Design Guidelines Using Theory of Characteristic Modes for a Broadband and Broad Beam SIW Cavity-Backed Microstrip Antenna

Table 4 compares SIW CBMSA performance with the prior work.^{33,42,27,25,43} Comparable performance with better efficiency, η_RE greater than 93.9 percent and FBW of ∼22 is shown. Figure 14 plots the measured co- and cross-polarized normalized radiation patterns in the array environment over the band, in the φ = 0- and 90-degree planes. A HPBW greater than 90 and 100 degrees in the two planes with cross-polarization less than ‐23 dB at boresight and better than ‐12 dB at extreme scan angles is demonstrated (see Table 3). The ripple level in the gain plots is less than ±0.5 dB.

Figure 14 Measured co- and cross-polarization radiation patterns vs. θ at 3.0, 3.3 and 3.5 GHz with φ = 0 (a) and 90 (b) degrees.

Figure 15 Measured radiation pattern of the 64-element, uniformly fed array at center frequency.

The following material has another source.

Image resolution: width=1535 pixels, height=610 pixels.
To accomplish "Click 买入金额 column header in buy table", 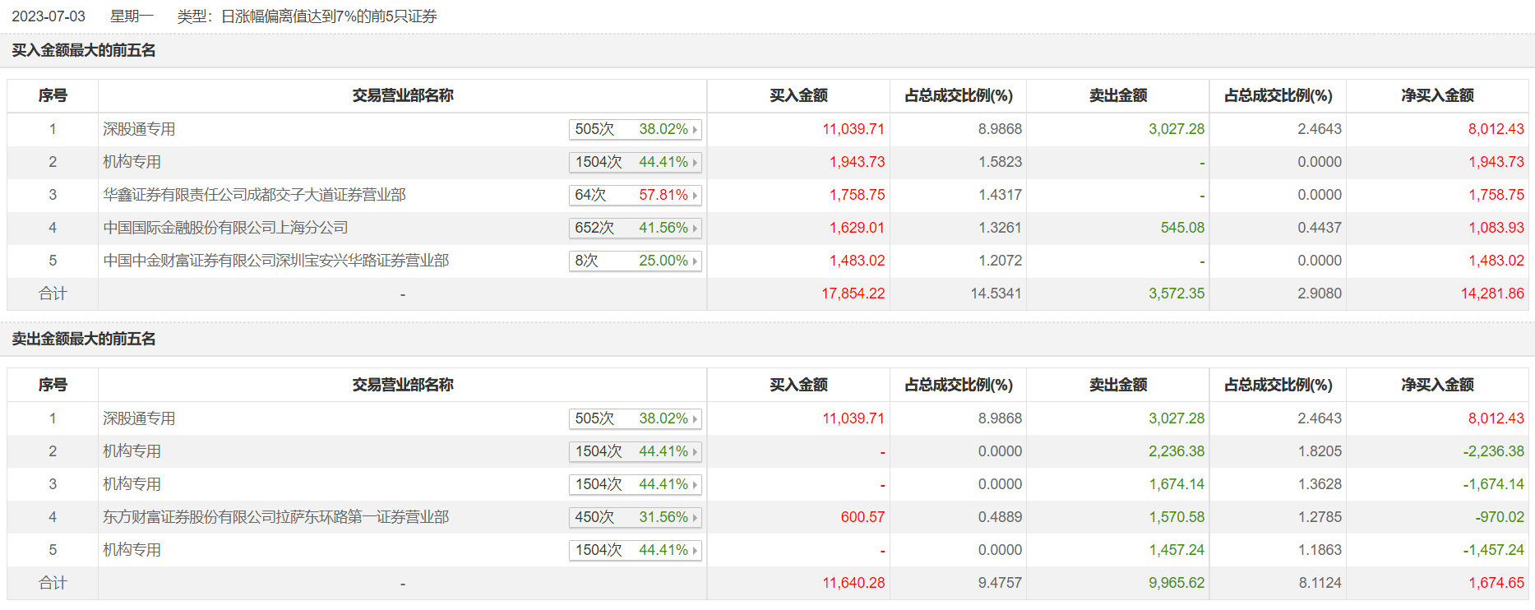I will point(798,95).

Figure 15 shows the measured radiation pattern of a 64-element, uniformly fed array scanned to 0- and 45-degree angles. G_e decreases 1.15 dB from the peak value of ∼17.6 dBi at 0 degrees with no visible GLs, validating wide scan performance.

CONCLUSION

A simple design strategy based on TCM to design a broadband, broad beamwidth SIW CBMSA is presented. TCM provides insight into propagating CMs and shows that the choice of CM propagation in the constituent parts of the antenna helps achieve broadband performance. The resultant antenna design is validated in a 64-element array environment. The fabricated antenna’s measured performance agrees with the simulation and shows broad bandwidth and broad beamwidth. The results complement the existing literature and show promising applications to phased array antennas for various applications.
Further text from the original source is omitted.